(Stored data entries)
>>>

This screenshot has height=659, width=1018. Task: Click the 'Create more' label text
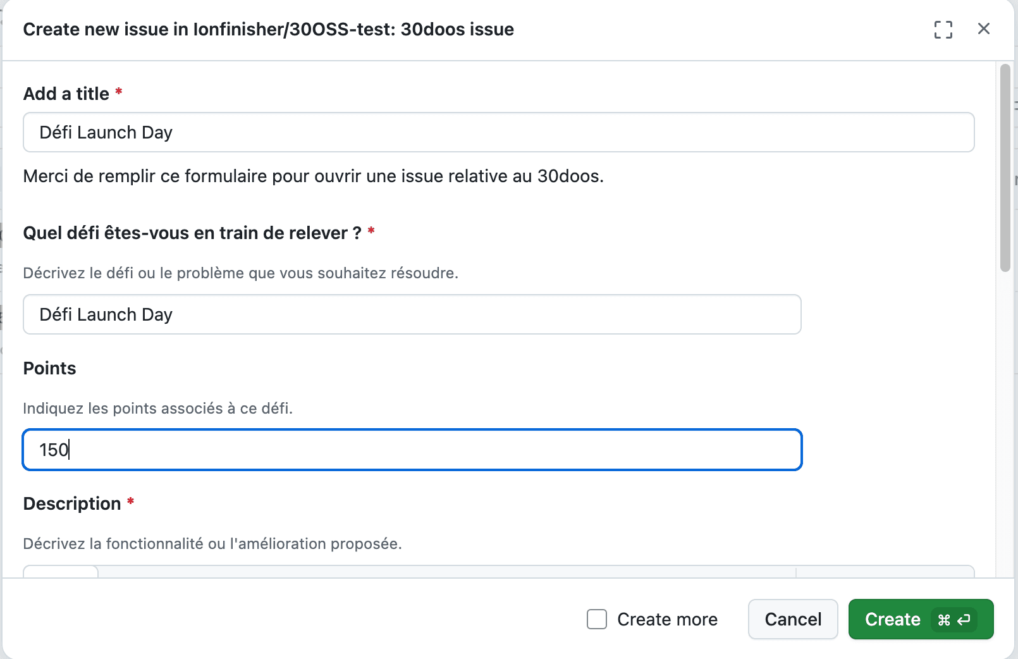667,620
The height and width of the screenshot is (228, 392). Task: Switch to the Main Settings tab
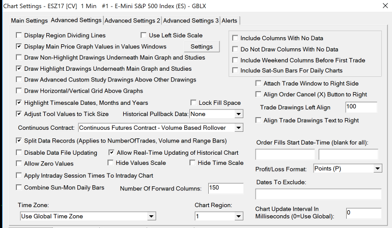point(29,20)
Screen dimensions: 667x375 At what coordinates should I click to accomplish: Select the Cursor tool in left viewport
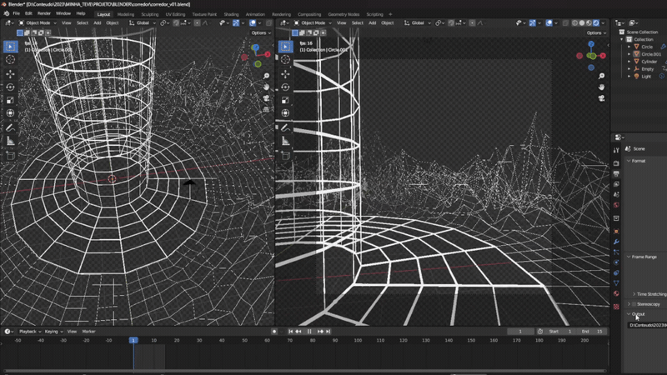coord(10,60)
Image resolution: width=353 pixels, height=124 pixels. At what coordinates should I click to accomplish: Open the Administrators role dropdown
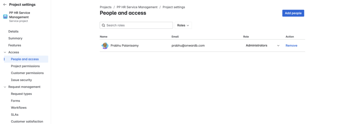(x=262, y=46)
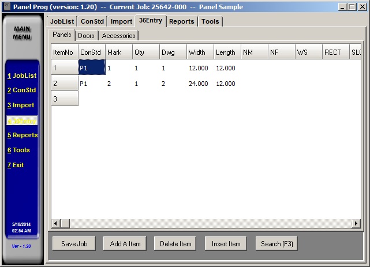Select 3 Import in the sidebar menu
370x267 pixels.
(21, 106)
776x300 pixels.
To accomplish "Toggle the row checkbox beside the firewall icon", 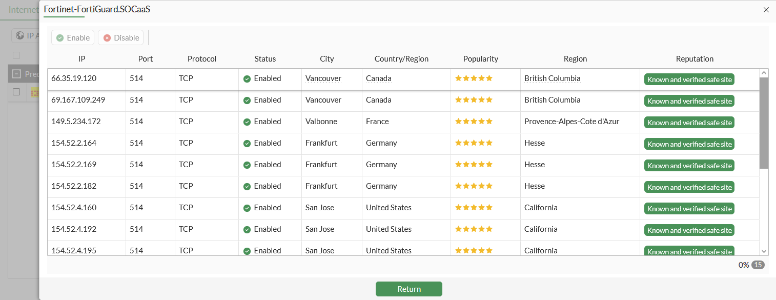I will point(16,92).
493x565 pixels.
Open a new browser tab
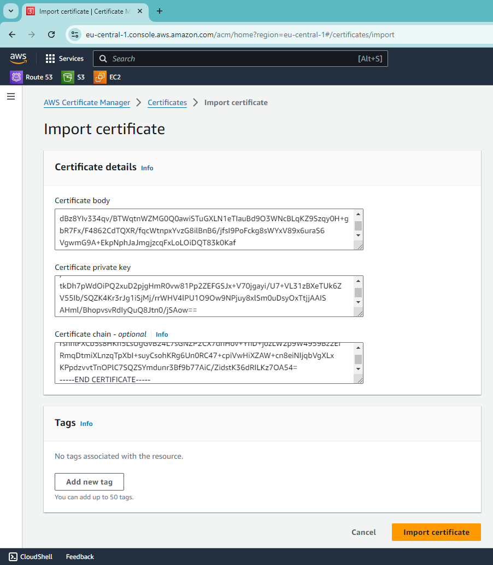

<<<

→ DIRECTIONS FOR THIS TASK
What is needed is an exact copy of only the lines above from the one with "Screen dimensions: 667x375" to the one with "776x300 pixels.", both kept, with every picture left out.

→ YOUR RESPONSE
Screen dimensions: 667x375 At what coordinates should I click to accomplish: Select the Cursor tool in left viewport
coord(10,60)
Image resolution: width=353 pixels, height=124 pixels. At what coordinates should I click to accomplish: Open the Administrators role dropdown
(x=262, y=46)
Select 3 Import in the sidebar menu
370x267 pixels.
(21, 106)
776x300 pixels.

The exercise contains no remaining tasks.